> They've "cheated" on the demo's the screens were fed with through a flex connector and had only a few still images on them
How is that cheating? Display technology goes through a bunch of stages before being ready for mass consumption and the first stage after getting 'off the drawing board' would be to feed it data and to see what it looks like with stills. Still images are much harder to get right than motion in display technology because you have just about forever to determine what it looks like. With moving images the eye is much more forgiving.
Hence the quotation marks "cheated" isn't in a bad way, just pointing that the driving part of the display isn't on a nice thin flex package, and we've yet to seen these displays produce high refresh rate images there's a reason why prototypes always show stills things go funky once you have to start turning 8 million odd pixels on and off....
Really, this is a huge step for display tech and it seems a bit much to demand systems integration at that same level right away as well. This is not a product, it's a technology demo.
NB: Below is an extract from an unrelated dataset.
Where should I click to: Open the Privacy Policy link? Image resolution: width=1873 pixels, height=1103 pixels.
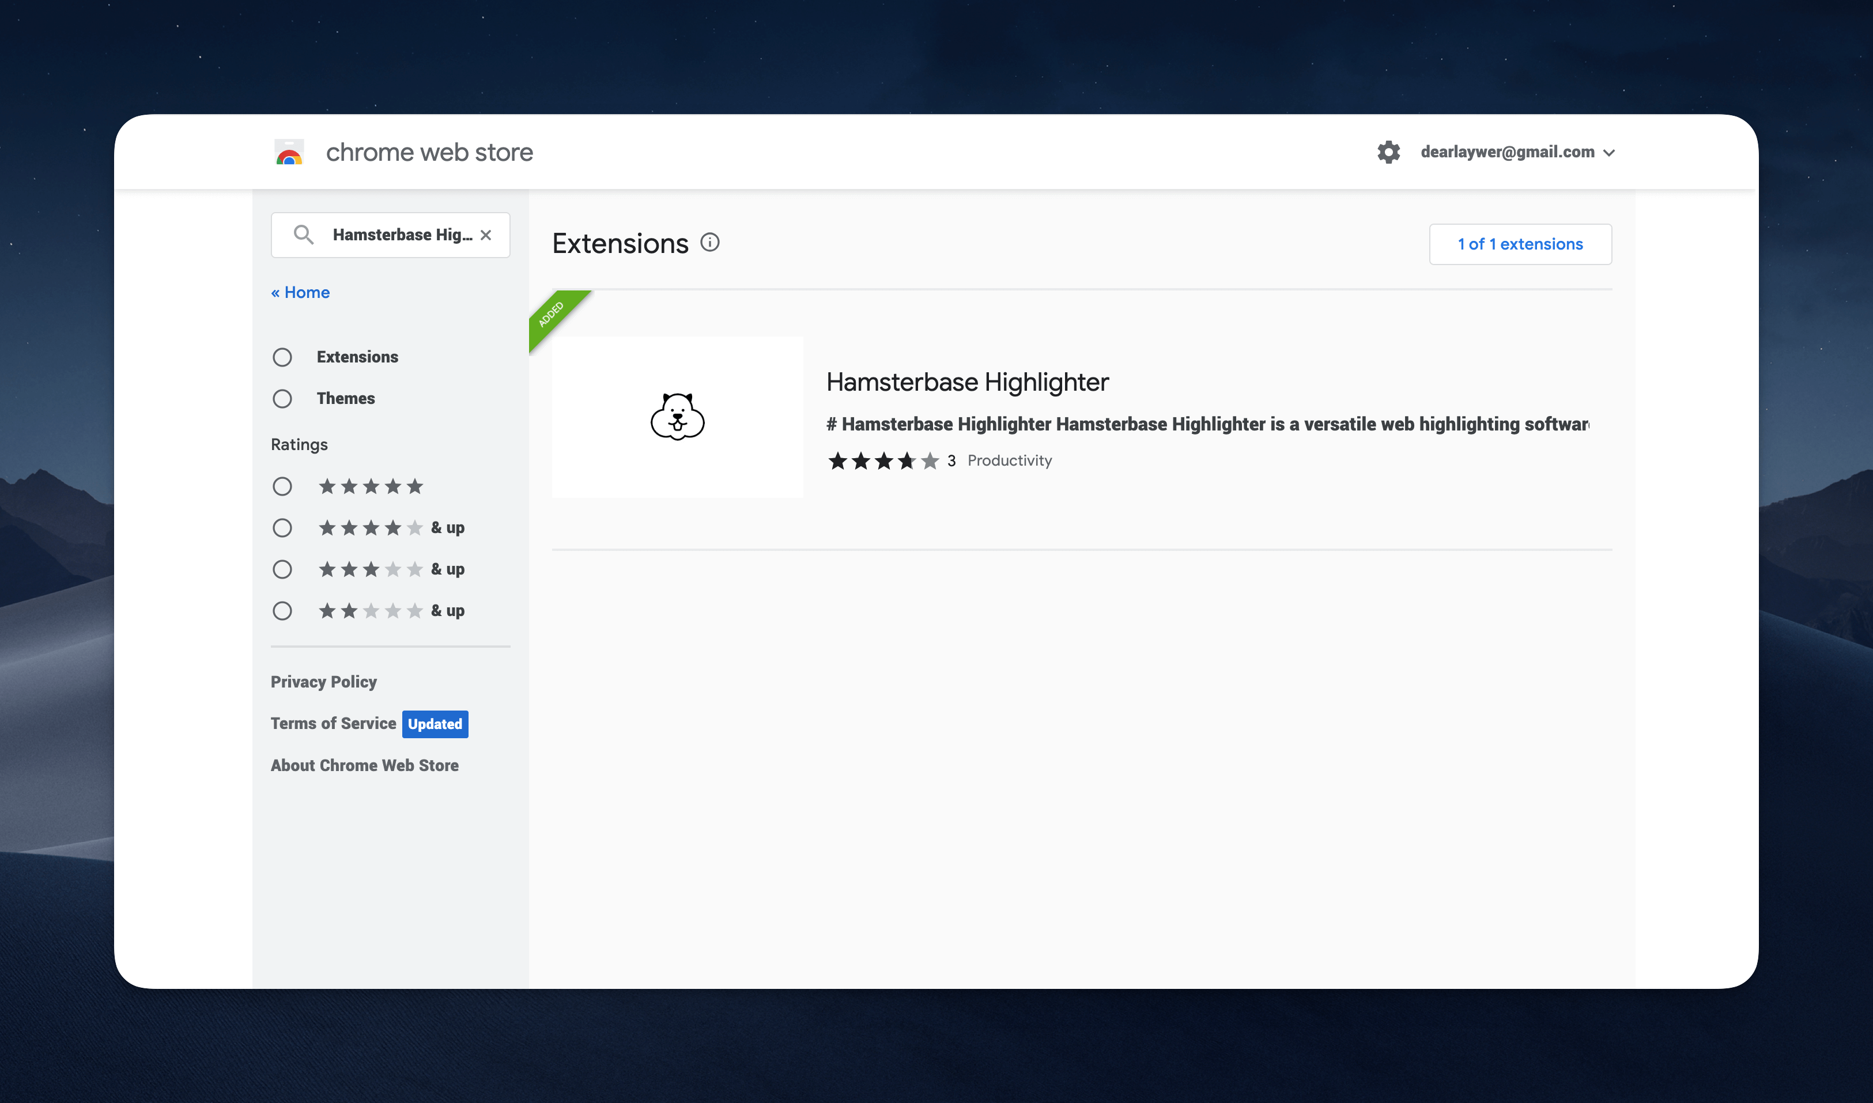tap(323, 682)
Which is exactly what I'm saying, were quite a few years away from this being really commercial judging by the current track record of display tech probably about 10 years until its some what widely available in fully integrated systems.
How is that cheating? Display technology goes through a bunch of stages before being ready for mass consumption and the first stage after getting 'off the drawing board' would be to feed it data and to see what it looks like with stills. Still images are much harder to get right than motion in display technology because you have just about forever to determine what it looks like. With moving images the eye is much more forgiving.
Display calibration is always done with stills.